### Task prompt
Please copy everything in the material below exactly, from the line containing "The image size" down to the end of the material, leaving the pictures out of your answer.

### Stored rows
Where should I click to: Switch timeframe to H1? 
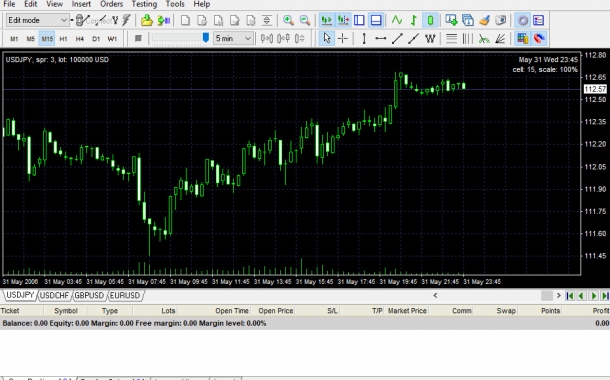point(63,39)
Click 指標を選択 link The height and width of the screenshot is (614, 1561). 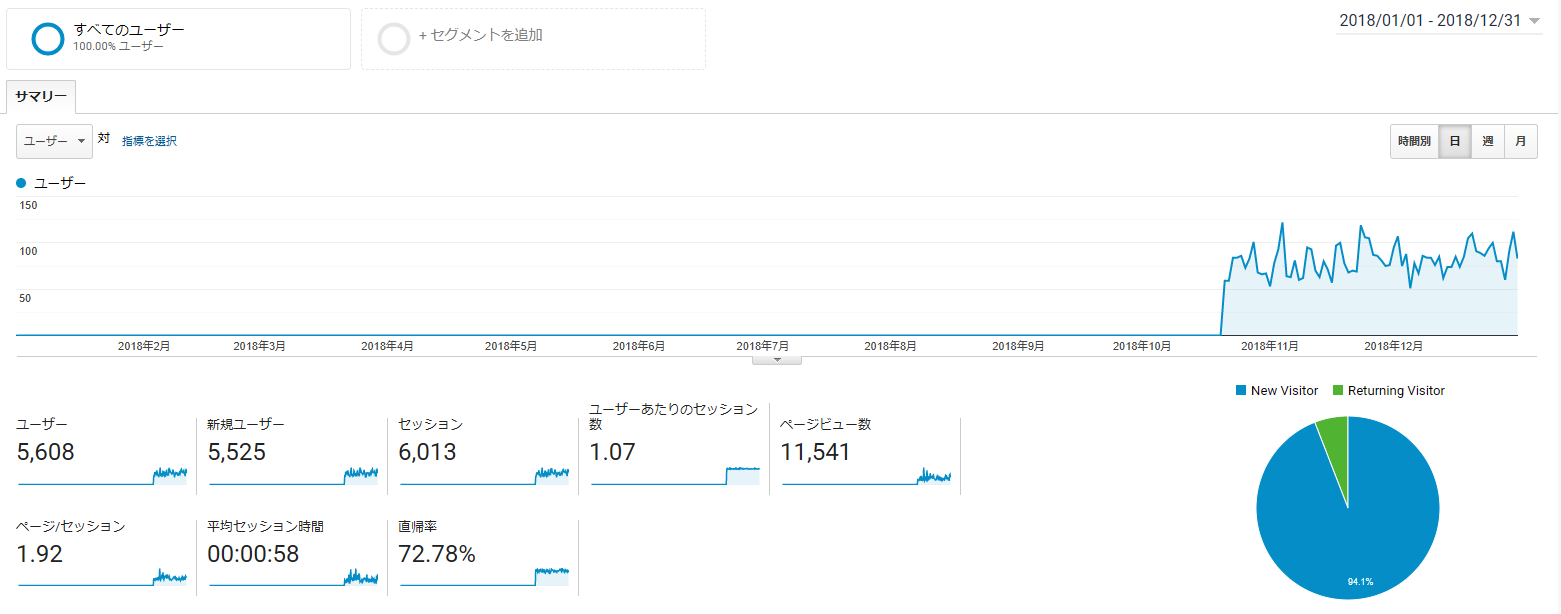coord(149,142)
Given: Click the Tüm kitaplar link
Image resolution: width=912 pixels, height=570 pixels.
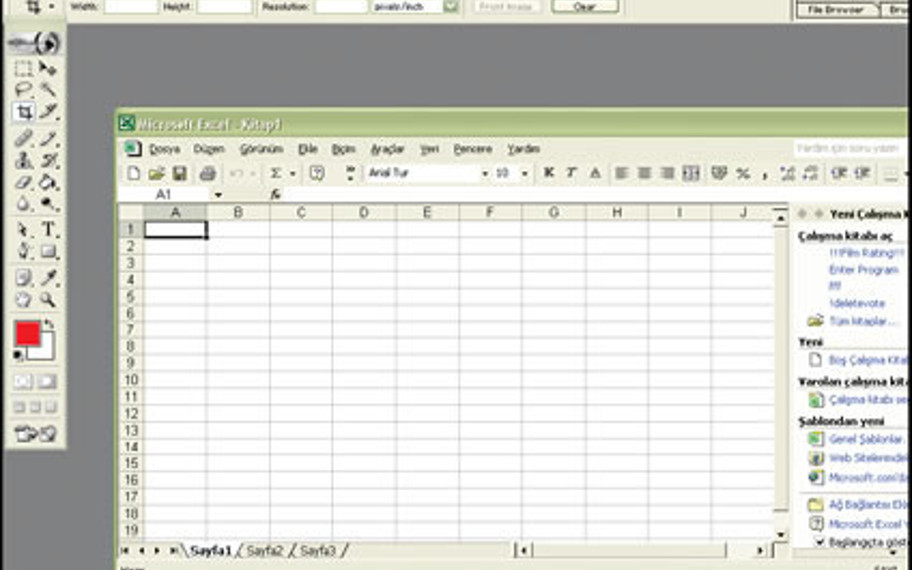Looking at the screenshot, I should click(x=856, y=321).
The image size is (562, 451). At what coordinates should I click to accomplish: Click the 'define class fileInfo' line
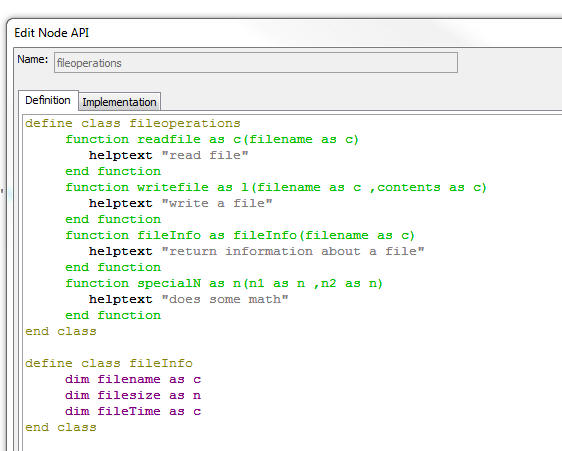coord(109,364)
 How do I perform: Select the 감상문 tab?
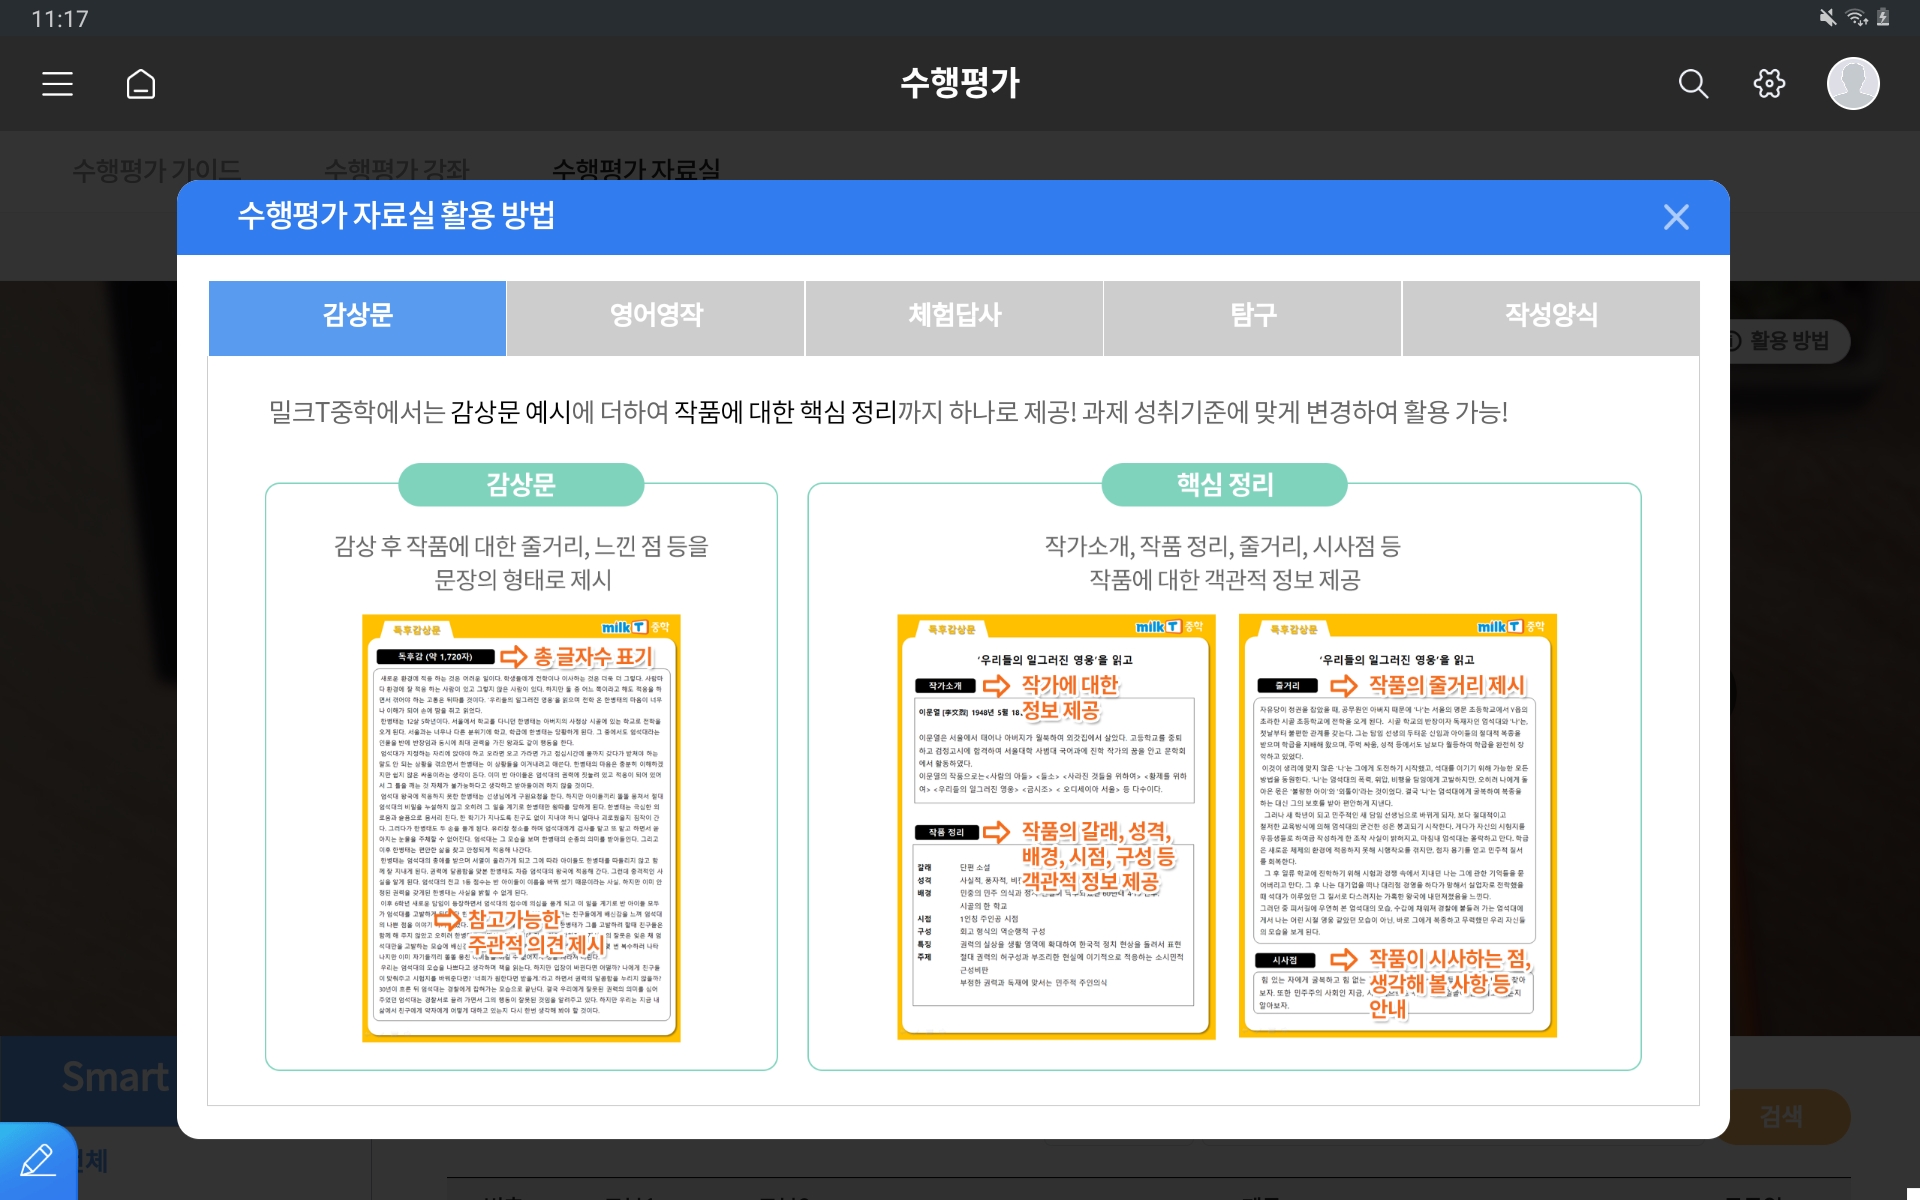(x=357, y=317)
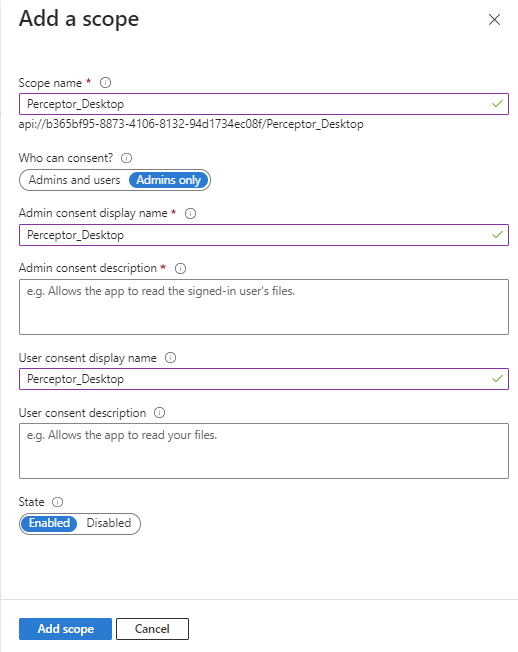Open the State info icon tooltip
Image resolution: width=518 pixels, height=652 pixels.
[x=57, y=502]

### Output for this task
The image size is (562, 451). At what coordinates should I click to accomplish: Click the 'define class fileInfo' line
coord(109,364)
 How do I perform: Select the 감상문 tab?
(x=357, y=317)
Open the State info icon tooltip
Image resolution: width=518 pixels, height=652 pixels.
[x=57, y=502]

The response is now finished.